Pretoria-based developer Atterbury Property has already clinched a major coup by signing a multi-million rand deal with Mauritian sugar barons, the Espitalier-Noël family, to build the Indian Ocean island's first regional shopping centre. The 40 000sq m Mall of Mauritius will form part of a mixed-use development on a 102ha tract of land at Bagatelle, alongside the major motorway 4km outside the capital, Port Louis.
Most of SA's large national retailers that don't yet have a presence in Mauritius are looking to take up space in the new mall. They include PickPay, the Edcon group, Truworths, Mr Price and Woolworths.
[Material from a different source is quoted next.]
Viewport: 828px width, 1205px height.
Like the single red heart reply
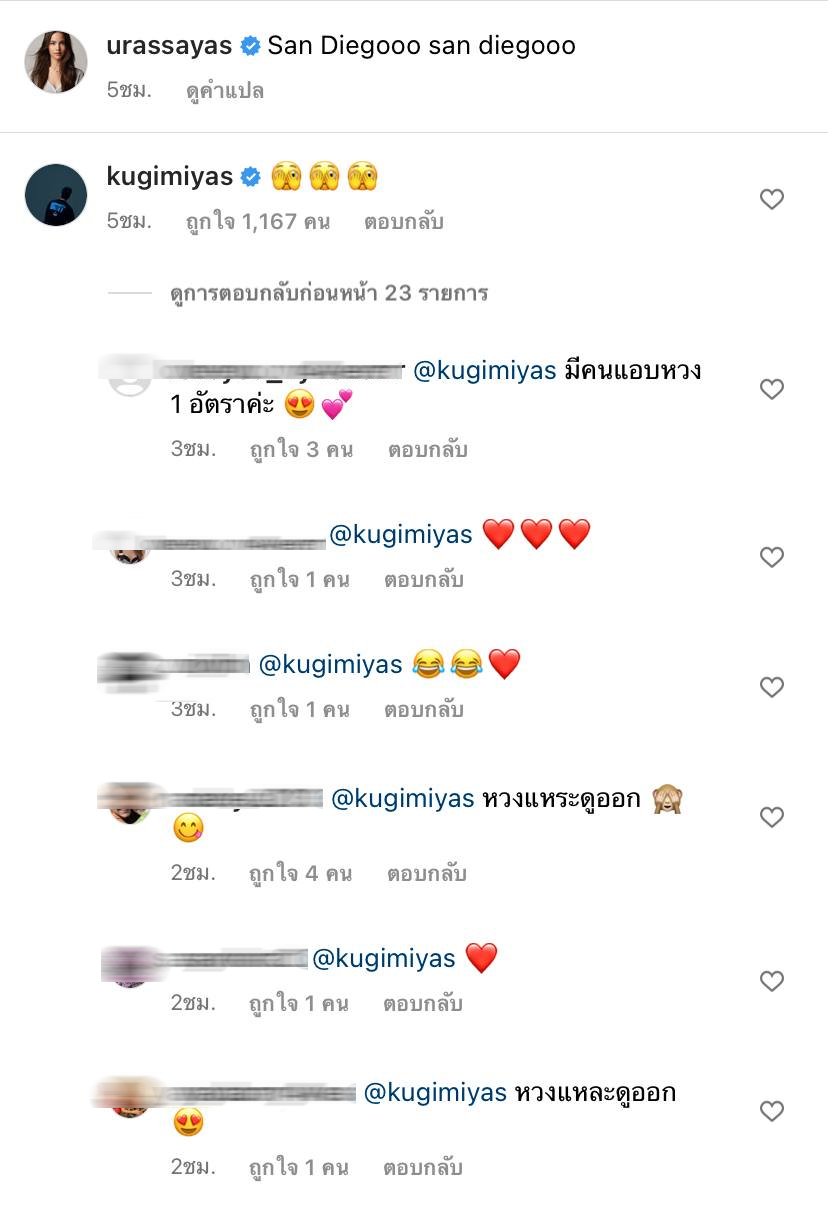coord(772,981)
Atterbury CEO Louis van der Watt says although Mauritius is one of the most stable and well-developed economies in Africa, expansion opportunities for SA retailers have to date been limited, with existing shopping facilities few and far between. "Though Mauritius is a prominent offshore financial hub and world-class holiday destination, it has only a couple of strip malls, with none sized bigger than 20 000sq m.''
The location of the mall - within walking distance of the University of Mauritius and close to Moka, one of the island's most affluent residential suburbs - is a key attraction for a development of this scale, says Van der Watt. Around 530 000 people (42% of the island's total population) live within a 10km radius of the site. Van der Watt says in SA developers will typically justify a regional mall when 40 000 households live within a 10km radius.
The current cost of capital of around 8,5% in Mauritius, compared to 12% in SA, means SA property investors have the potential to earn better returns in Mauritius over the next few years than at home, which has limited scope for more shopping centres.
Van der Watt says it also makes sense from a rand hedge perspective, as the Mauritian rupee has strengthened considerably against the rand over the past 15 years. "Mauritius is a great place to diversify your SA property portfolio as it is the only SADC country where you're effectively getting first world exposure for your rand."
Gilbert Espitalier-Noël, MD of the ENL Group, Atterbury's joint venture partner for the Mall of Mauritius and one of the country's largest business conglomerates, says the development is a win-win opportunity for both players. "Property development is a new game in Mauritius. So while locals are able to provide the land, SA developers bring invaluable skills and knowledge to the table."
Espitalier-Noël says it also helps that Mauritian banks are keen to provide development finance for property deals, as they don't have the same liquidity problems as those faced by banks in other parts of the world.
Atterbury isn't the first SA property player ENL is partnering. It's also involved in the Villas Valriche integrated resort development at Bel Ombre, with SA developer Secondlifestyle Group, and the newly launched La Balise Marina residential scheme at Black River. SA-based Hayes, Matkovich & Associates is handling the marketing and sales for both developments.
The Bagatelle development has a five-year pipeline worth around R1,5bn and includes a 20 000sq m motor city, a hotel, 30 000sq m of offices and a 15ha luxury residential estate. The 40 000sq mall is expected to open in September 2011.